Key application ► As antidiarrhoeal. (Indian Herbal Pharmacopoeia.) Along with other therapeutic applications, The Ayurvedic Pharmacopoeia of India indicates the use of root in dysuria; stembark in diabetes and lipid disorders.

A number of coumarins (including xanthotoxol and alloimperatorin methyl ether), flavonoids (including rutin and marmesin), alkaloids (including alpha-fagarine), sterols and essential oils have been isolated from plant parts. Pectin is an important constituent of the fruit.

Alkaloid aegeline, present in the leaves, is efficacious in asthma. The active principle in aqueous extract of leaf shows hypoglycaemic activity similar to insulin. Leaves are also given in jaundice. Alcoholic extract of seeds shows antiallergic activity.

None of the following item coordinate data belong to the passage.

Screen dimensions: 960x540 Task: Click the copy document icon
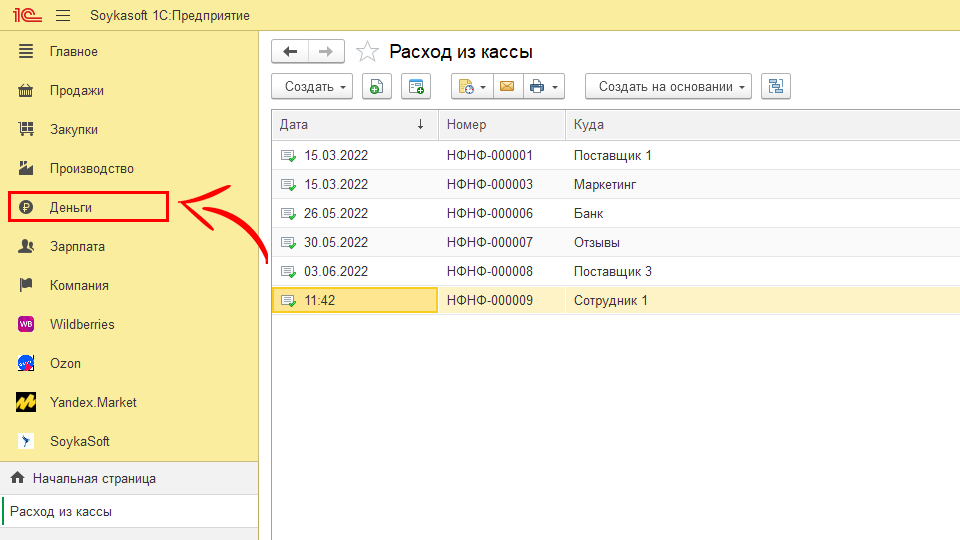[376, 87]
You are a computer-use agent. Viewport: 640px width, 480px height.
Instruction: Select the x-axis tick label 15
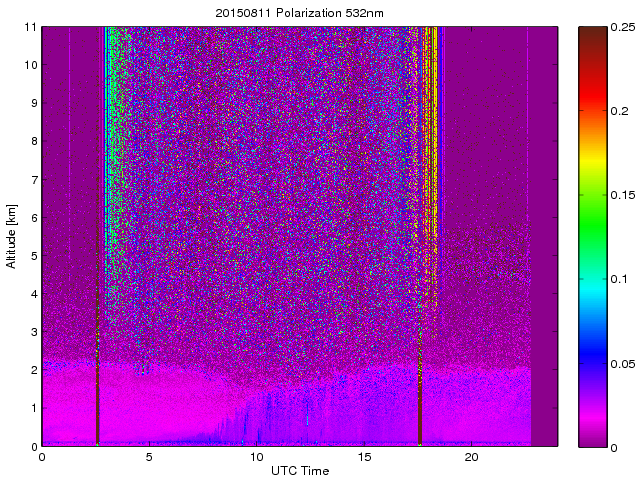[x=365, y=457]
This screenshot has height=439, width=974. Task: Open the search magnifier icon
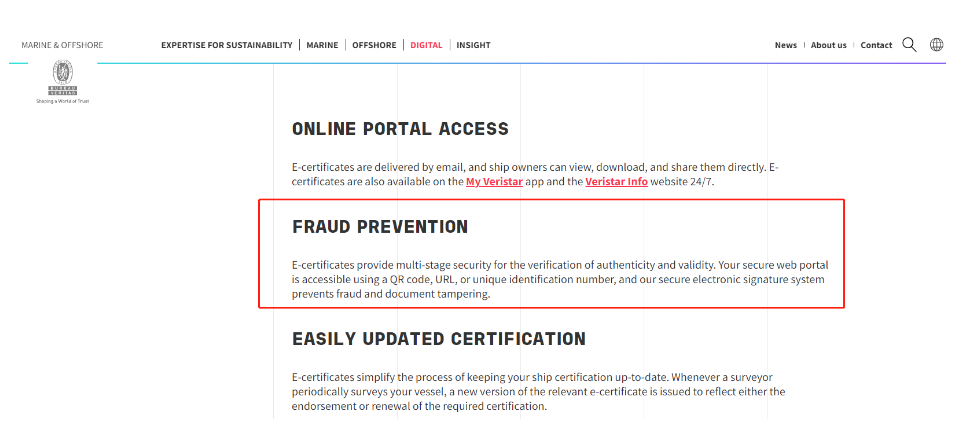pyautogui.click(x=909, y=45)
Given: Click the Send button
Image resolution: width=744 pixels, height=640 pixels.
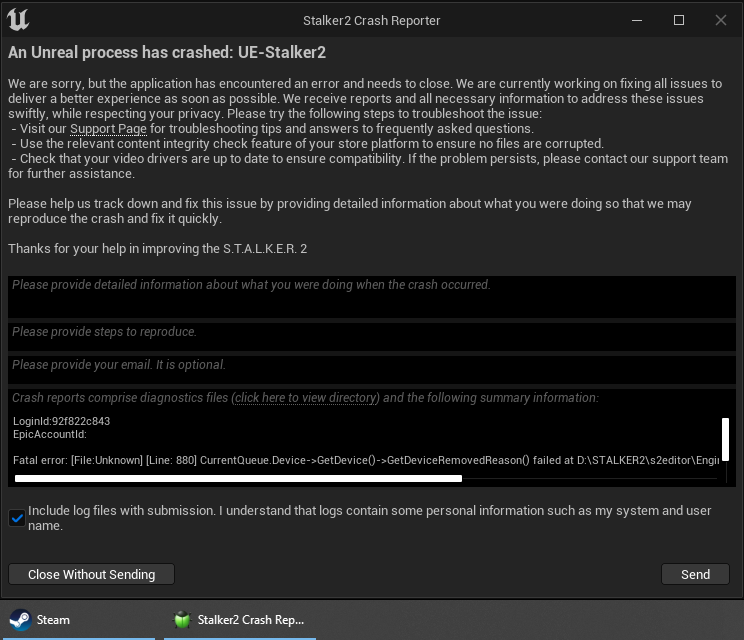Looking at the screenshot, I should pyautogui.click(x=695, y=574).
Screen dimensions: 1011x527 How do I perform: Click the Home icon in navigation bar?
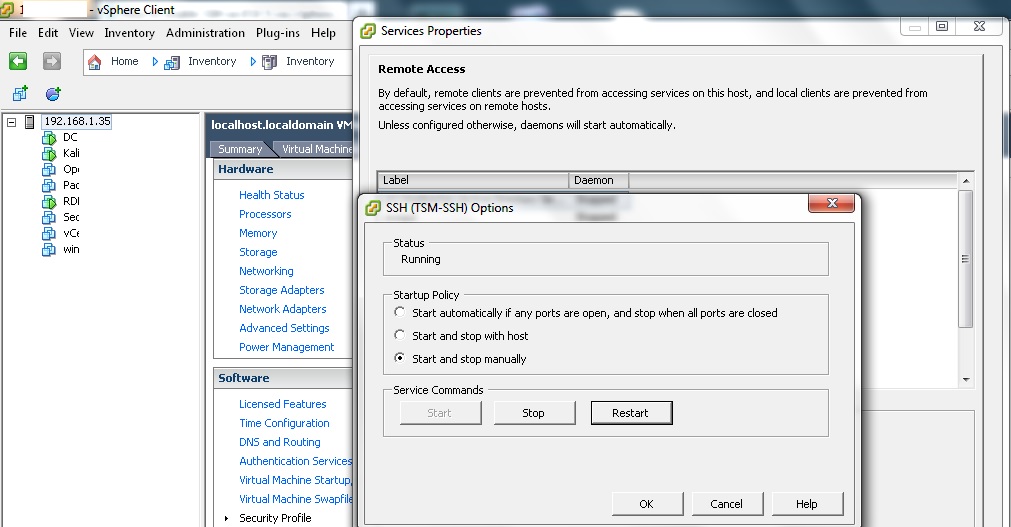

Marmin, a coumarin isolated from the roots, shows anti-inflammatory effects experimentally. Marmin also inhibited gastric haemorrhagic lesions in rats and exhibited antiulcer effects. Seed oil showed beneficial effects in regeneration of tumour cells.

Aurapten is found to be the most potent inhibitor of heart rate. Rootbark is used for palpitation of the heart.

Dosage ► Pulp of unripe or half ripe fruit—3 g powder. Root—6 g powder. (API Vols. I, III.)